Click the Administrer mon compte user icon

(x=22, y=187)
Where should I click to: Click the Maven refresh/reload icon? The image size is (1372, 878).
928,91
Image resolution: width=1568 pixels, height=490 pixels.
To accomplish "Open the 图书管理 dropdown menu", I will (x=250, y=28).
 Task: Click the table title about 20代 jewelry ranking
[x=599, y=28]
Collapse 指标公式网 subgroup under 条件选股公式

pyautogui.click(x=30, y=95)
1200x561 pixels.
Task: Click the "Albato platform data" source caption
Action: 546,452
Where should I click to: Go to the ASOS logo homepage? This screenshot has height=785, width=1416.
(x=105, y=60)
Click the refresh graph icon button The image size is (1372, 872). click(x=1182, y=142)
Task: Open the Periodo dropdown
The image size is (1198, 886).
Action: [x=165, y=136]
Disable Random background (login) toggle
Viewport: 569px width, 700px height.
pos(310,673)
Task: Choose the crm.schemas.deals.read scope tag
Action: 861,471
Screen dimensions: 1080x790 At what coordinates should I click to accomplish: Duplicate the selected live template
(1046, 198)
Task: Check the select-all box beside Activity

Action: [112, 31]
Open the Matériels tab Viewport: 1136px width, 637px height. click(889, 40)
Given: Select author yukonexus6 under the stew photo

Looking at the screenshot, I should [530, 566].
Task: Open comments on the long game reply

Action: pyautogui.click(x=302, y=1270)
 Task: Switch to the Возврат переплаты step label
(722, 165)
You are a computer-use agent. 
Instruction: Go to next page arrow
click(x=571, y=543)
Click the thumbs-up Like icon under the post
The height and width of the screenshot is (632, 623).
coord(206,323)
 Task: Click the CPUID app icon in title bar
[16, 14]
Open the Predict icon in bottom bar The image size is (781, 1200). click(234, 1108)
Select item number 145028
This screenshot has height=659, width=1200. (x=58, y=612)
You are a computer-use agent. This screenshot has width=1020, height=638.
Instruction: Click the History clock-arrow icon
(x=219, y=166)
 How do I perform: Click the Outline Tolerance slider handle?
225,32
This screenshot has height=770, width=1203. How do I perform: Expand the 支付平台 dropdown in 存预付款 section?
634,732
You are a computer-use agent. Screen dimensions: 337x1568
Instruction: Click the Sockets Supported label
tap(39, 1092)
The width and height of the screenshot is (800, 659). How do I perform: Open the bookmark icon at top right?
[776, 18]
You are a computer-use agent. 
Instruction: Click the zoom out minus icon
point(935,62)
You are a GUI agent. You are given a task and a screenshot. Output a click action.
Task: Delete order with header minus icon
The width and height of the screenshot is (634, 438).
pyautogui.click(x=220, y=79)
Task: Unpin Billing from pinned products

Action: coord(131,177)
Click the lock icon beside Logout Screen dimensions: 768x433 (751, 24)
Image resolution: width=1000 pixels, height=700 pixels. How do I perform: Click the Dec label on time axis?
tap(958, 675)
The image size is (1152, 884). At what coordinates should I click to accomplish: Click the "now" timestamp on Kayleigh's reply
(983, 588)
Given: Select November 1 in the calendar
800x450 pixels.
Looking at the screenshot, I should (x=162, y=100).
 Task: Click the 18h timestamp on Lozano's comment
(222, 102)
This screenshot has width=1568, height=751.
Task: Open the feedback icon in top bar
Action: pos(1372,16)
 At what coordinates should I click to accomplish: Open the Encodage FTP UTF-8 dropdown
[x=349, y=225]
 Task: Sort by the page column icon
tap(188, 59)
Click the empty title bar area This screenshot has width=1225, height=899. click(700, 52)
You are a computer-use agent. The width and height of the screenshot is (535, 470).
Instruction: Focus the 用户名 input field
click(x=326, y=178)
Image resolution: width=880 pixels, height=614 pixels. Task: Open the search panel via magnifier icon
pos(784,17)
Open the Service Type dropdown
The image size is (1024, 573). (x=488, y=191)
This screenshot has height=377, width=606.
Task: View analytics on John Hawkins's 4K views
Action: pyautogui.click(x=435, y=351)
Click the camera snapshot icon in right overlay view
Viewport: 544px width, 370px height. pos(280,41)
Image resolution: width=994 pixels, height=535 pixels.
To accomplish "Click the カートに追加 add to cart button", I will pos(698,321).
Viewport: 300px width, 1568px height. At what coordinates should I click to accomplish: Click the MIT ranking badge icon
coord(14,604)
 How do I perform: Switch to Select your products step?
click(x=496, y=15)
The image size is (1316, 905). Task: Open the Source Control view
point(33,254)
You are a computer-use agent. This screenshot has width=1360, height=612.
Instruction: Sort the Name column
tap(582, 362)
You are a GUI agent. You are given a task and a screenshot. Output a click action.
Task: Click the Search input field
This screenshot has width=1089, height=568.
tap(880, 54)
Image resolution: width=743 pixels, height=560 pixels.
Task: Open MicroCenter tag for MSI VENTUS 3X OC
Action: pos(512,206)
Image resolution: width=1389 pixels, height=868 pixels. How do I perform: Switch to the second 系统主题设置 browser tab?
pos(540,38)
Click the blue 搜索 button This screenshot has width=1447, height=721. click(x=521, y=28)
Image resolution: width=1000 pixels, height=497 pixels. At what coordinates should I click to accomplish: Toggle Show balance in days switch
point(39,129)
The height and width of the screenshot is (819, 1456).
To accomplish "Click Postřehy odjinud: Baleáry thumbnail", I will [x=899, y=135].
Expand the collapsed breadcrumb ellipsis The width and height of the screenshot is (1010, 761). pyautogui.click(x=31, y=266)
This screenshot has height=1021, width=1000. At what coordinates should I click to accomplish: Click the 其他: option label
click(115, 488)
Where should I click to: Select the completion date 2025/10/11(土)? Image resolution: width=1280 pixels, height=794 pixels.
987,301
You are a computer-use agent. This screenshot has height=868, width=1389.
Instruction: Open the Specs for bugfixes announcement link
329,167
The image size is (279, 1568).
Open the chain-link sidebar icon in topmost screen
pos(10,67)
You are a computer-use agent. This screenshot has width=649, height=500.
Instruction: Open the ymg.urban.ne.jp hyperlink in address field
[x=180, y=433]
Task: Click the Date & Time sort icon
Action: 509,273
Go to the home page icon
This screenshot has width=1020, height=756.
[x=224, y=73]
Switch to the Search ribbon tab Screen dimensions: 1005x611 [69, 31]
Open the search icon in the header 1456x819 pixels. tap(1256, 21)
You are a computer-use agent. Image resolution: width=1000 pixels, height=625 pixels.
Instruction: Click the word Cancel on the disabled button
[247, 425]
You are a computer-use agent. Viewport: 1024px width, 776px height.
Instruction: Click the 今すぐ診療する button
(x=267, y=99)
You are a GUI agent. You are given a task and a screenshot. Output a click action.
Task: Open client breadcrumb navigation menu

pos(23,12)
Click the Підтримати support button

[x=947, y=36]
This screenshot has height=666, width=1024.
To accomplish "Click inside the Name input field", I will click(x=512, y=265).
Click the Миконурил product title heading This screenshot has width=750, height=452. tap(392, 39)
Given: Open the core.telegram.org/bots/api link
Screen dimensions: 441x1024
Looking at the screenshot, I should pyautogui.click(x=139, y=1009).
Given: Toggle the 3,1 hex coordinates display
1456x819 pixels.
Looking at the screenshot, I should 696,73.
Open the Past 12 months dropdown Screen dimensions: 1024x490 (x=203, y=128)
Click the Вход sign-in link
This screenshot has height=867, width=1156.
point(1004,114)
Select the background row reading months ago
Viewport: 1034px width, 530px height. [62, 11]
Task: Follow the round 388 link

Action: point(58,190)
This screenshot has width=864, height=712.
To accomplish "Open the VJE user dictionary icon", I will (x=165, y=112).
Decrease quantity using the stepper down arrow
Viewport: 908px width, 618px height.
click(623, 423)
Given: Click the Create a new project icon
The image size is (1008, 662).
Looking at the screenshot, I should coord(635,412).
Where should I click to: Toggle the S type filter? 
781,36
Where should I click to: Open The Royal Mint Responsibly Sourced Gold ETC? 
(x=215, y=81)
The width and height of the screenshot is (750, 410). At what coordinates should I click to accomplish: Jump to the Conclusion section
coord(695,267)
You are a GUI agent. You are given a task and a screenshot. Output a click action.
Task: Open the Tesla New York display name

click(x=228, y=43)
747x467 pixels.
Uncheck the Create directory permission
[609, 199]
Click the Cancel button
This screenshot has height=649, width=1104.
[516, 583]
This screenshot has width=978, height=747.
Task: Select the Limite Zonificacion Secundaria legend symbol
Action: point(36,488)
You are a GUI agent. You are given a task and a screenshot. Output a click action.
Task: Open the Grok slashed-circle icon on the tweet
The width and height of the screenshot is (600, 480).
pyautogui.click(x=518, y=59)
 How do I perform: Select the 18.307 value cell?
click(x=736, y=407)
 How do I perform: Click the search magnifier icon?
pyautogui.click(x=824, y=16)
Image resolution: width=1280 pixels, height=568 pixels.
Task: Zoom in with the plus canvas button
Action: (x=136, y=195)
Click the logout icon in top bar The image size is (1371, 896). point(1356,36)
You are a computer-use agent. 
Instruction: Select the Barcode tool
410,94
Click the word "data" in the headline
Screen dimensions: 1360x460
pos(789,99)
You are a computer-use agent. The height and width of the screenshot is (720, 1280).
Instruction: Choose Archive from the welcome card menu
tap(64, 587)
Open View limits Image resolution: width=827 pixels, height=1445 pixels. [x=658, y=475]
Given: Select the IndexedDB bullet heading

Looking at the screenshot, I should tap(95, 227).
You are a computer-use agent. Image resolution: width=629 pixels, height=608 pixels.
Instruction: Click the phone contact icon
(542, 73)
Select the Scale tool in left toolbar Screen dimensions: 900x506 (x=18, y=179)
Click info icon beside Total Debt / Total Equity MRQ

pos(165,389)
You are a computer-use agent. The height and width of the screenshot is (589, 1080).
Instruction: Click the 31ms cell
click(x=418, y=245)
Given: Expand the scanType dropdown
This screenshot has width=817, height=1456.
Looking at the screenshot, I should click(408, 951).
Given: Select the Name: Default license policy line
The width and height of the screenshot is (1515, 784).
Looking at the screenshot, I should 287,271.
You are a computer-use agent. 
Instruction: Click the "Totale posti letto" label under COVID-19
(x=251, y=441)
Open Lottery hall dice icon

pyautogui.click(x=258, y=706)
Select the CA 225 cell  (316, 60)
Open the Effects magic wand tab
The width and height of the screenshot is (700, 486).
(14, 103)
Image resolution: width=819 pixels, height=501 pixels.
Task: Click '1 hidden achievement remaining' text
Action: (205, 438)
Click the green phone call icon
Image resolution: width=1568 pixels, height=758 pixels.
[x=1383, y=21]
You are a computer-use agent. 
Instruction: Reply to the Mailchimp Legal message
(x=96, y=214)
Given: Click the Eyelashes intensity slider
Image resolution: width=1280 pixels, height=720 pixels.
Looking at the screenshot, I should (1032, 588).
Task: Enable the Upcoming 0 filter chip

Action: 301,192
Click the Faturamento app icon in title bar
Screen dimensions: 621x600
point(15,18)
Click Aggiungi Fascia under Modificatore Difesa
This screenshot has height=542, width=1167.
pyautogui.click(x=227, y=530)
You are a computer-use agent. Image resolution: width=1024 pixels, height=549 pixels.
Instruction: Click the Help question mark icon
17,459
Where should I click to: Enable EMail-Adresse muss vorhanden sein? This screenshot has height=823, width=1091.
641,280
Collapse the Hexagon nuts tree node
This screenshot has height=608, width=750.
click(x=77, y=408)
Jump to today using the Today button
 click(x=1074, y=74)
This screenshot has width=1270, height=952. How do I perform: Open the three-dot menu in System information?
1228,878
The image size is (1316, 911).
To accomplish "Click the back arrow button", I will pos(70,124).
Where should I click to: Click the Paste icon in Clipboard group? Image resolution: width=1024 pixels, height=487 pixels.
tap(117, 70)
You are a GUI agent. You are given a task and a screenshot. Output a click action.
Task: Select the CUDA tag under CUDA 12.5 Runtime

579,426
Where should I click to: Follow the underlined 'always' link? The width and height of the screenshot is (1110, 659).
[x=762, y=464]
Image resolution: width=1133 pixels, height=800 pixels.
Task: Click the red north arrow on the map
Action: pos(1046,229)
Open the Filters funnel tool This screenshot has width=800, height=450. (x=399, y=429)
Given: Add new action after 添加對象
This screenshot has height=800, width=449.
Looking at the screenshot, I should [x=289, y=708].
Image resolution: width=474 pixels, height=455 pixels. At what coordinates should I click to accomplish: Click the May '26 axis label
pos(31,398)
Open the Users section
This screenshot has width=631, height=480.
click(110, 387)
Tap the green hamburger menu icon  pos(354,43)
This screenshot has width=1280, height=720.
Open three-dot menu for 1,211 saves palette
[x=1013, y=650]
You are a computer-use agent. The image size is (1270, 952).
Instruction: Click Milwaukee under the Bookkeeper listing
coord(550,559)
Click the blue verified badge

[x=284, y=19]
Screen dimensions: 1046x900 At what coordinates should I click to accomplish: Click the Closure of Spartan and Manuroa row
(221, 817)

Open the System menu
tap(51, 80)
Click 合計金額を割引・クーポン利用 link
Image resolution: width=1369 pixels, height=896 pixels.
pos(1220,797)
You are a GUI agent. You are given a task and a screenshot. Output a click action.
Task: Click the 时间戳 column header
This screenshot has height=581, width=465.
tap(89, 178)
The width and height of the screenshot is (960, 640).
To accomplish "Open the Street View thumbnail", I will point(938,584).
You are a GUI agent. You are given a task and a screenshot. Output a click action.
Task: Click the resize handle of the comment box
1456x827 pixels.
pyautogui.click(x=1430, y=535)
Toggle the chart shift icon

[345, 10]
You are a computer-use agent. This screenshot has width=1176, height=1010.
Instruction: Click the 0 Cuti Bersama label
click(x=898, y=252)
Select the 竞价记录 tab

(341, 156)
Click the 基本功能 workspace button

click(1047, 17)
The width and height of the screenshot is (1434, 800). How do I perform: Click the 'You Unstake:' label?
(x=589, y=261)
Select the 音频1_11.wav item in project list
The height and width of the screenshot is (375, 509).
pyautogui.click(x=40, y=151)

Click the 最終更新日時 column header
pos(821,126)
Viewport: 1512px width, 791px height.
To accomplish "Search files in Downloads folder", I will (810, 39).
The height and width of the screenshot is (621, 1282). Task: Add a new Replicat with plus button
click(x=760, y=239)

━━━━━━━━━━━━━━━━

▸ EXERCISE DIRECTIONS
Determine how many lines above have the string "thumbnail" and output nothing besides the count.

▸ YOUR SOLUTION
2